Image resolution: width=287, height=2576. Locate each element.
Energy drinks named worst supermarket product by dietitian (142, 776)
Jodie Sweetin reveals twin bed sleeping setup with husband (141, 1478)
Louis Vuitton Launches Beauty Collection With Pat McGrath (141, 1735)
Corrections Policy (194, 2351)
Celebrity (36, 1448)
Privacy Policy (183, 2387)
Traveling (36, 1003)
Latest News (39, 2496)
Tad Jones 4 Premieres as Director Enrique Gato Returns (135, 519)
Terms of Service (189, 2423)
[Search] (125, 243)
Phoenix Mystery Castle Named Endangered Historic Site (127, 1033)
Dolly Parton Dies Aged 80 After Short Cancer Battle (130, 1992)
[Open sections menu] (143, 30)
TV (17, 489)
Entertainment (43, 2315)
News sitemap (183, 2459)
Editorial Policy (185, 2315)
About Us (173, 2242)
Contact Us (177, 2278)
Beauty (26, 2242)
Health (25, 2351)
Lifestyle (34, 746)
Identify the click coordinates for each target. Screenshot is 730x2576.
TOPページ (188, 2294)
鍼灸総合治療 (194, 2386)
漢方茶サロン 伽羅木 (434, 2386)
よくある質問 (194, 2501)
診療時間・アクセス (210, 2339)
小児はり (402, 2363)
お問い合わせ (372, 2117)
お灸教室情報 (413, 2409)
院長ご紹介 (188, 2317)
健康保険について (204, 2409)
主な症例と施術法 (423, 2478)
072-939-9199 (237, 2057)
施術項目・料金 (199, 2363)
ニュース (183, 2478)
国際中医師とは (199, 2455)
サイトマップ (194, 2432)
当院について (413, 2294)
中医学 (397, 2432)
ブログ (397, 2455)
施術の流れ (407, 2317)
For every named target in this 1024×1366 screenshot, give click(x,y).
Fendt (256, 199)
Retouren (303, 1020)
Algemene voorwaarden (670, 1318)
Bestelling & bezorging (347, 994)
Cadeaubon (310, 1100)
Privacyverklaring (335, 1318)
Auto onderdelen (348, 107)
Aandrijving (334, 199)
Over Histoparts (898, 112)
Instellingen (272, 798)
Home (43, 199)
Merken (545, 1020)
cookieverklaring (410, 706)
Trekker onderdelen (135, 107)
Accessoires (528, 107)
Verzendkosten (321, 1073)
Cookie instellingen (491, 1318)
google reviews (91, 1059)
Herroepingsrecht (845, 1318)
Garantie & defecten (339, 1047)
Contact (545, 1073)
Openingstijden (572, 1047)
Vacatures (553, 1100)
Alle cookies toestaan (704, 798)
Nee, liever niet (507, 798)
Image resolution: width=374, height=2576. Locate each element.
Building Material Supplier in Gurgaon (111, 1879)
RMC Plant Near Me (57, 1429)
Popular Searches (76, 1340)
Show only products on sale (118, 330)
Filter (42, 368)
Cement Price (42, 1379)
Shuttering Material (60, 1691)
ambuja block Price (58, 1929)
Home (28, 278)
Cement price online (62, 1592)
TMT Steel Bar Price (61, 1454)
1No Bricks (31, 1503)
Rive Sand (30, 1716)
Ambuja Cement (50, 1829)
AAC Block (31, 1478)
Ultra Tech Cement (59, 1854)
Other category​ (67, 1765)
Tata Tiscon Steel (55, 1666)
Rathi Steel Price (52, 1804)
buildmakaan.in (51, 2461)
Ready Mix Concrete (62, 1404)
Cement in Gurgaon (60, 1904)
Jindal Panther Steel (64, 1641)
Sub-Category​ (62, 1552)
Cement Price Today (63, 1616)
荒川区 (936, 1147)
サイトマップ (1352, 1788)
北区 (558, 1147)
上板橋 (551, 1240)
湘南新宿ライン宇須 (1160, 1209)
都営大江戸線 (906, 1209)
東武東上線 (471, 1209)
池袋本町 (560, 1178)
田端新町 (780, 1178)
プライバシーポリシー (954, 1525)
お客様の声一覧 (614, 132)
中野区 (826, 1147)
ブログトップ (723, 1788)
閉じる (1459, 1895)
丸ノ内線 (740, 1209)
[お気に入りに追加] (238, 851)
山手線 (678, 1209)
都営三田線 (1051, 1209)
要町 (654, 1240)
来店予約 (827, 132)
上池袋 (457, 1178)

------------------------

Only the lines above starting at the one containing "For every named" and ending at the one containing "湘南新宿ライン宇須 (1160, 1209)", both included, are to be returned, exactly as they read.

For every named target in this 1024×1366 screenshot, give click(x,y).
Fendt (256, 199)
Retouren (303, 1020)
Algemene voorwaarden (670, 1318)
Bestelling & bezorging (347, 994)
Cadeaubon (310, 1100)
Privacyverklaring (335, 1318)
Auto onderdelen (348, 107)
Aandrijving (334, 199)
Over Histoparts (898, 112)
Instellingen (272, 798)
Home (43, 199)
Merken (545, 1020)
cookieverklaring (410, 706)
Trekker onderdelen (135, 107)
Accessoires (528, 107)
Verzendkosten (321, 1073)
Cookie instellingen (491, 1318)
google reviews (91, 1059)
Herroepingsrecht (845, 1318)
Garantie & defecten (339, 1047)
Contact (545, 1073)
Openingstijden (572, 1047)
Vacatures (553, 1100)
Alle cookies toestaan (704, 798)
Nee, liever niet (507, 798)
Image resolution: width=374, height=2576. Locate each element.
Building Material Supplier in Gurgaon (111, 1879)
RMC Plant Near Me (57, 1429)
Popular Searches (76, 1340)
Show only products on sale (118, 330)
Filter (42, 368)
Cement Price (42, 1379)
Shuttering Material (60, 1691)
ambuja block Price (58, 1929)
Home (28, 278)
Cement price online (62, 1592)
TMT Steel Bar Price (61, 1454)
1No Bricks (31, 1503)
Rive Sand (30, 1716)
Ambuja Cement (50, 1829)
AAC Block (31, 1478)
Ultra Tech Cement (59, 1854)
Other category​ (67, 1765)
Tata Tiscon Steel (55, 1666)
Rathi Steel Price (52, 1804)
buildmakaan.in (51, 2461)
Ready Mix Concrete (62, 1404)
Cement in Gurgaon (60, 1904)
Jindal Panther Steel (64, 1641)
Sub-Category​ (62, 1552)
Cement Price Today (63, 1616)
荒川区 (936, 1147)
サイトマップ (1352, 1788)
北区 (558, 1147)
上板橋 (551, 1240)
湘南新宿ライン宇須 (1160, 1209)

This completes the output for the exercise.